For the majority of consumers, purchasing a property will be the single largest investment they will ever make.
“However,” says Adrian Goslett, CEO of RE/MAX of Southern Africa, “that doesn’t always mean that it will be the best investment they will ever make. Making sure that it is the best investment will take some time and research.”
According to the most recent data from Absa, the average nominal value of a medium-sized home is around R1 064 900. This means that even buying an average family home within the middle segment of the property market will be a rather significant investment for most buyers.
“Purchasing a property is more than just finding a place to live for the next few years, especially if buyers view property as the long term investment that it is and look beyond their current lifestyle criteria when deciding which home to buy,” says Goslett. “How the buyer goes about selecting their property, maintaining it, improvements they make, how long they keep it and how they manage the bond through which the home is financed are all factors that determine whether the home will be their best investment.”
He adds that owning a home and eventually paying off the home loan will allow the homeowner and their descendants to live on the property for just the costs of maintaining and running the home. Considering that, on average, a bond repayment is between 20% and 30% of the buyers monthly expenses, paying off a bond will free up a substantial amount of money each month that the homeowner can use to invest in other ways, such as retirement planning.
“Additionally, the property’s value will appreciate over the years creating equity, which is the amount by which the property value exceeds the outstanding debt. This money can be used for any range of things from consolidating debt or paying for university fees to raising money to start a business, the options are endless. This way the property is much more than just a roof over the homeowners head, it’s a foundation and building block towards financial independence,” says Goslett.
He notes that the initial step towards making a good property investment is selecting the right property from the outset. “A property that is situated in an area with good potential and that is purchased at a fair market price has the potential of becoming an excellent investment over time. Essentially these are two of the main elements that should ensure solid appreciation in value over the long term. This does mean that the homebuyer will need to research the area in which the home is located to find out whether there are any future development plans for the area, along with looking at predictions for future capital growth of properties and carefully considering prices of other properties in the area to ensure they buy the property for a good price,” says Goslett.

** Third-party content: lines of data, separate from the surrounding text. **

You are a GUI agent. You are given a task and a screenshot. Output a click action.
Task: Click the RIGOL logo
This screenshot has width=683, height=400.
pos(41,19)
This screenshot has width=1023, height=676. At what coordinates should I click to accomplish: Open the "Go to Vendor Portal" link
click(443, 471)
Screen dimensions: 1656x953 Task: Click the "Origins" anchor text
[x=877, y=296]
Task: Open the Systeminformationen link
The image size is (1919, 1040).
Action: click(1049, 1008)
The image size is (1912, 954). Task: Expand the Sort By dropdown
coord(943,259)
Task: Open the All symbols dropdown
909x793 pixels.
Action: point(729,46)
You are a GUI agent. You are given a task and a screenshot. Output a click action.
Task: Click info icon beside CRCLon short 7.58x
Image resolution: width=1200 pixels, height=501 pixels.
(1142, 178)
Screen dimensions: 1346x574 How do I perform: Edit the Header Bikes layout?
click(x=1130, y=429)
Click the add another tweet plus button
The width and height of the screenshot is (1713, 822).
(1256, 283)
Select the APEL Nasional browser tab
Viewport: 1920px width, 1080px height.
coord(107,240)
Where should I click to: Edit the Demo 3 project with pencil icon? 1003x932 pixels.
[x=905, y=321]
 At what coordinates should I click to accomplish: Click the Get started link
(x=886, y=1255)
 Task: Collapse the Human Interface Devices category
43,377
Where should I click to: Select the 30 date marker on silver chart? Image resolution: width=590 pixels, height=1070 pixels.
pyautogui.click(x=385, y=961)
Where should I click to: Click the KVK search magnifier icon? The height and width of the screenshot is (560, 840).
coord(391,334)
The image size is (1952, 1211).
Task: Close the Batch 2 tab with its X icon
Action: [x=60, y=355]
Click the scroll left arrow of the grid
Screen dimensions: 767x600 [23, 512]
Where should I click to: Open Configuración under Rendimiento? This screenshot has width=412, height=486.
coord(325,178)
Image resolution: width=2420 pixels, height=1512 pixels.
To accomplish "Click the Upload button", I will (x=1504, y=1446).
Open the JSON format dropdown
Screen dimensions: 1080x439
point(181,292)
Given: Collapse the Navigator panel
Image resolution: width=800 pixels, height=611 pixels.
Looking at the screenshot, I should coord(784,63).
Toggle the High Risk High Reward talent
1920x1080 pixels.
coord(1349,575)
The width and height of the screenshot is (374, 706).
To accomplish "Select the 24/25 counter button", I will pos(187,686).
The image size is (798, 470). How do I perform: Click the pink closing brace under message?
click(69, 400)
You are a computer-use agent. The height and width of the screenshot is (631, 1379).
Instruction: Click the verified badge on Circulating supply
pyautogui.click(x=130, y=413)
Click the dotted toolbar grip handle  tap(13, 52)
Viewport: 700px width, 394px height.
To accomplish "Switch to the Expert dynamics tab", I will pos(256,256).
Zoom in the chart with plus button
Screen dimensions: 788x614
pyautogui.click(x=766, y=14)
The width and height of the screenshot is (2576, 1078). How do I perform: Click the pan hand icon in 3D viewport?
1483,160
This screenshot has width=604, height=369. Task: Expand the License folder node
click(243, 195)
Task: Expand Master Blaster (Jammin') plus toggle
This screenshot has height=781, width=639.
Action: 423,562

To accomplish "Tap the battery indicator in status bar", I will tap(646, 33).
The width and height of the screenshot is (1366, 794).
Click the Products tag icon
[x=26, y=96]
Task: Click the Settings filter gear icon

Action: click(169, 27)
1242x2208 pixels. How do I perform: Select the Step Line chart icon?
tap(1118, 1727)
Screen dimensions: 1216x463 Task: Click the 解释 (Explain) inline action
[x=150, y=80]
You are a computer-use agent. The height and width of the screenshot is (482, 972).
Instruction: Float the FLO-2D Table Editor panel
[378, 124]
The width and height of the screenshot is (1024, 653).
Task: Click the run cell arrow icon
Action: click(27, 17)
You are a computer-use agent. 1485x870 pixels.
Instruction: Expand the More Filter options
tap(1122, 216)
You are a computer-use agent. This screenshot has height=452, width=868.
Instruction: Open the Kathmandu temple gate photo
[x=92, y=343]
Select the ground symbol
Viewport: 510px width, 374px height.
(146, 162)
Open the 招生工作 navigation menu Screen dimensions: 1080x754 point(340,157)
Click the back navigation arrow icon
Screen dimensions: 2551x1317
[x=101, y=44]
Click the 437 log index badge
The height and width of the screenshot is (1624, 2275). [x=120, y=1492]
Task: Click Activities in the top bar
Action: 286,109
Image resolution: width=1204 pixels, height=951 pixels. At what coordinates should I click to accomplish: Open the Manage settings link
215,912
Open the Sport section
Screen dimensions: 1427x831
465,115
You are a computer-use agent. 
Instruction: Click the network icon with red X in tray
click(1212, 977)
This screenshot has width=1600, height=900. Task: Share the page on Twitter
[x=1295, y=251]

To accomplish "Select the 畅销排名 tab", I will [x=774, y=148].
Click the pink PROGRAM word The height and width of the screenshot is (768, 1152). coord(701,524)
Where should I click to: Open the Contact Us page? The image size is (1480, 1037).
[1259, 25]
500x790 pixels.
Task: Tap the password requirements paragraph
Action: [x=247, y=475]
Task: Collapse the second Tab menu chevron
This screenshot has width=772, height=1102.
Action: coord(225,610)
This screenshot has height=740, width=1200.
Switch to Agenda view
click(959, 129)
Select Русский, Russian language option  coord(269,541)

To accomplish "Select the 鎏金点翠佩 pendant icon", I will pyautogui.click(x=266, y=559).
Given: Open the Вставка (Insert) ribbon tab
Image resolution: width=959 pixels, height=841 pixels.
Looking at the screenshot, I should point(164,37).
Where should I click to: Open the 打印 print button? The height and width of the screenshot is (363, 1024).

He notes that homeowners aren’t solely restricted to waiting for the natural capital appreciation of the property. “There are various ways in which homeowners can increase the value of the property or find ways to generate an income from their property. This can be done by acquiring business rights on the property or converting the property into a guesthouse or a nursery school. Alternatively adding another room, bathroom or building a granny flat that could be rented out can all increase the property’s value. These ideas would require further homework, as the buyer would need to check the title deed and the current zoning of the property, and perhaps speak to a number of experts such as builders or town planners to pinpoint the possibilities. But remember, each area has a ceiling price, and renovations, if not appropriate for the area, may not add value at all,” Goslett explains.
He notes that another vital factor that impacts whether or not a property will become a good investment is the length of time that the homeowner holds onto the property. “Often homebuyers purchase a home and stay there for only a few years. While there may be some appreciation in value over this period, it will obviously not be as much as if they had to keep the home for between 15 and 20 years, which would also allow them to possibly pay off the bond and reap the full benefit of selling the home,” says Goslett.
Correctly managing the bond and making intelligent choices around the repayments can prove pivotal in the home’s investment return. “A large portion, if not the bulk of the repayment, will be towards interest so the capital amount takes years to reduce,” says Goslett. “That is, unless the homeowner decides to pay more than the minimum required payment. Essentially, if the home is sold within a few years, only the interest has been paid and very little money has gone towards reducing the actual bond amount. As a result, any profit that could be made from selling the home is dramatically reduced. Paying just R300 extra into the bond each month will save a fortune on interest and take years of the term of the loan.”
Selecting the correct home that has good prospects for future capital value appreciation, carrying out on-going maintenance on the property, making intelligent property improvements and managing your home loan in the right manner, will all go towards ensuring that a homebuyer’s biggest investment is also their best investment,” concludes Goslett.